The Rockets' swap of Chris Paul for Russell Westbrook certainly looked prudent through the first two games of Houston's first-round series against the Thunder.
Even as Westbrook sat due a quad injury, the Rockets thrived vs. Paul and Oklahoma City early in the series. Paul finished with a game-worst minus-36 in a Game 2 loss, and the metric accurately depicted Paul's struggles. The 10-time All-Star struggled to find any separation in the pick-and-roll, and he couldn't take advantage of enticing matchups in isolation. Paul remains perhaps the smartest player in basketball, building a Hall-of-Fame career despite his physical limitations. But it appeared as though father time caught up to him through the first two games vs. Houston.
Paul began to find success vs. Houston in Game 3 and Game 4, utilizing a slate of high screens to gain momentum rolling downhill. The Rockets did a better job stepping up and meeting Paul above the three-point line in Game 6, but Oklahoma City's point guard still found a way to torch the Rockets down the stretch. Paul is the NBA's ultimate tactician. Every move by Mike D'Antoni is matched sooner than later. Paul found another way to exploit the Rockets' defense down the stretch in Game 6.
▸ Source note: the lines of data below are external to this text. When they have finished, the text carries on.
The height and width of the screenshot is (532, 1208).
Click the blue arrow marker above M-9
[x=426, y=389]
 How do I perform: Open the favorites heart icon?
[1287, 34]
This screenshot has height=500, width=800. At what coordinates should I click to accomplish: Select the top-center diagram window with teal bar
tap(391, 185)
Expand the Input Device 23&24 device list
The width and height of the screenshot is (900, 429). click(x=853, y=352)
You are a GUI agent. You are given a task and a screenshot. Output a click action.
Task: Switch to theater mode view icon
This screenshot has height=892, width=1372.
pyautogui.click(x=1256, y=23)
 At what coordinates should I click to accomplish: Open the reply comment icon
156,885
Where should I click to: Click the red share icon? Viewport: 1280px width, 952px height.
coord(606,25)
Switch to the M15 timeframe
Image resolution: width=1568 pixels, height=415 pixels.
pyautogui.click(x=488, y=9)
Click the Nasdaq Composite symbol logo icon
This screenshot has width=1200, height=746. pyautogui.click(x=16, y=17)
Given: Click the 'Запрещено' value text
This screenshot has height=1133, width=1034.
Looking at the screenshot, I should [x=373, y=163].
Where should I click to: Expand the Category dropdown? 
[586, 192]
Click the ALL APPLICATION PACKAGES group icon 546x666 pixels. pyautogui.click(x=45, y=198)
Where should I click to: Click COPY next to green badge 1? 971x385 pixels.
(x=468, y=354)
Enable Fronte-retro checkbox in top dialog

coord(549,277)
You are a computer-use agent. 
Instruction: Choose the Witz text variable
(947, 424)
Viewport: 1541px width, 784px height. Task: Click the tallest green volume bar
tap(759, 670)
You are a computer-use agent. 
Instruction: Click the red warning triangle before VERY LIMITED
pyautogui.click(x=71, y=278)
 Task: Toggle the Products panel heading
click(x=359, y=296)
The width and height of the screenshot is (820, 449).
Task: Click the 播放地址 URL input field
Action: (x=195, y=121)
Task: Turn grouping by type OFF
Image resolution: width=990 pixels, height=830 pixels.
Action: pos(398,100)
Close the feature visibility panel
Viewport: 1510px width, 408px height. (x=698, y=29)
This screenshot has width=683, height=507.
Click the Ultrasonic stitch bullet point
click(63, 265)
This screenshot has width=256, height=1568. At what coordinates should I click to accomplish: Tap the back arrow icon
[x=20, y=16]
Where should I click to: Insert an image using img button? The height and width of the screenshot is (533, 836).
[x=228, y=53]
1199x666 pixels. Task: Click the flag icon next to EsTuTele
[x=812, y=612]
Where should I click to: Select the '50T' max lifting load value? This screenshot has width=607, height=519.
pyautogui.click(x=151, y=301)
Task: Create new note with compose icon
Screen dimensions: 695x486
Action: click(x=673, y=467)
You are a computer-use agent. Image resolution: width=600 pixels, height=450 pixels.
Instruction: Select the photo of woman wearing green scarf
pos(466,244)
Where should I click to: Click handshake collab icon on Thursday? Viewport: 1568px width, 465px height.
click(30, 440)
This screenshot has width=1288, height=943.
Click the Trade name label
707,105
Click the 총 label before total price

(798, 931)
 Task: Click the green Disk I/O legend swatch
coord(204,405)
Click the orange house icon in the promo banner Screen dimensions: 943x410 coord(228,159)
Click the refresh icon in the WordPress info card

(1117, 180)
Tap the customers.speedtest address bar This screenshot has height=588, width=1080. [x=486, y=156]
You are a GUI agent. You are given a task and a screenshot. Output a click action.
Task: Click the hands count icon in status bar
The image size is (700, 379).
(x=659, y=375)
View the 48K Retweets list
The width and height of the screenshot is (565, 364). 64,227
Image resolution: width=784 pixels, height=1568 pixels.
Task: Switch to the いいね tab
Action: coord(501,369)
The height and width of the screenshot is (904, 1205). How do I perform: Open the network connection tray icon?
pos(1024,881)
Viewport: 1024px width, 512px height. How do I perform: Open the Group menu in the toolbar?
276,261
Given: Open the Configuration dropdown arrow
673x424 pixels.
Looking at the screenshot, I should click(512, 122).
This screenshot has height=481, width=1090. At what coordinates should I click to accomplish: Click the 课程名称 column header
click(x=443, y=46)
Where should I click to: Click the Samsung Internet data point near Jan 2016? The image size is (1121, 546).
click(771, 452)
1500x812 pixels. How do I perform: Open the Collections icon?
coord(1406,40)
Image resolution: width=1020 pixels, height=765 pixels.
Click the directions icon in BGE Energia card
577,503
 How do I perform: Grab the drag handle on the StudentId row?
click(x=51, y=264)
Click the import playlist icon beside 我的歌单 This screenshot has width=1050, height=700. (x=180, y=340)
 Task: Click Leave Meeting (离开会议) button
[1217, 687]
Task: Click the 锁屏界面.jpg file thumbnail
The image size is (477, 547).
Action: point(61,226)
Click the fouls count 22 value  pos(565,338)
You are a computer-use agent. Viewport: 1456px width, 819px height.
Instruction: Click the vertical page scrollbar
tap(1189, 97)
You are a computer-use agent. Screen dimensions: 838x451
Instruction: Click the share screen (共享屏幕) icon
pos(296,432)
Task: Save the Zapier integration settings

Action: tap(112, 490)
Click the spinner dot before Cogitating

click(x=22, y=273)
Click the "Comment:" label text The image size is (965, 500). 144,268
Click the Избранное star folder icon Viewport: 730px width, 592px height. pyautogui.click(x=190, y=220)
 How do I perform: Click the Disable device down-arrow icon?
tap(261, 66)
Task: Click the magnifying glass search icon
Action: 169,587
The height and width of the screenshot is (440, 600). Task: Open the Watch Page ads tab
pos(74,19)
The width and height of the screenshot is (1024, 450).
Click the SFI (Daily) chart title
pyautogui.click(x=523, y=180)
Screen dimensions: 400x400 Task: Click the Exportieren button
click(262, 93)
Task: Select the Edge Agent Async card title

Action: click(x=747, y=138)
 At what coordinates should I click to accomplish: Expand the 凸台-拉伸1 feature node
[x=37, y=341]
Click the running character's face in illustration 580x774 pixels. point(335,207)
Paul has made a career feasting on advantageous switches, and he did just that in the regular season against Clint Capela and Isaiah Hartenstein. The Rockets appeared to solve that problem with their acquisition of Robert Covington, shifting their defense to a switch-everything scheme involving five capable perimeter defenders. But Paul has even found success against this version of Houston. He's punting on nearly all possessions against Russell Westbrook and Eric Gordon, choosing to rather attack Covington, Jeff Green or P.J. Tucker. Covington and Tucker are standout defenders, though their not perfect in isolation situations. They looked a lot like Capela late on Monday night.
"When it comes down to the last five minutes, they’re the best team in the league at it," Rockets head coach Mike D'Antoni said postgame. "[Paul] does not miss foul shots and he hits big shots. We’ve got to do a better job before we get in the last five minutes."
Paul's isolations against Houston's (relative) bigs serve a dual purpose. Not only is he more likely to be able to burst past a non-guard, he also doesn't face any semblance of a rim protector when he enters the lane. Green waffles between poor and passable as a back-line defender. Tucker is stout and smart, though he's only a few inches taller than Paul. Covington is Houston's truest shot blocker, and he's been at times a dominant one with the Rockets. But as the clip above illustrates, Paul is more than willing to challenge the forward on the perimeter. When Covington isn't in the lane, Paul has a relative runway to the rim.
The Rockets truly did raise their ceiling when they dealt Paul. Westbrook’s peak is that of a top option, and he looked like one for significant portions of 2019-20. But perhaps we underestimated Paul’s mastery, especially in the clutch. He’s one of the top playoff performers of his era despite not having a ring, and he was arguably Houston’s best player in Game 4 and Game 5 of the 2018 Western Conference finals. Had Paul’s body not betrayed him, perhaps he and James Harden would have snagged the Larry O’Brien Trophy. Wednesday night doesn’t exactly have the same stakes, but they might as well for Paul. Expect him to be at his best in Game 7.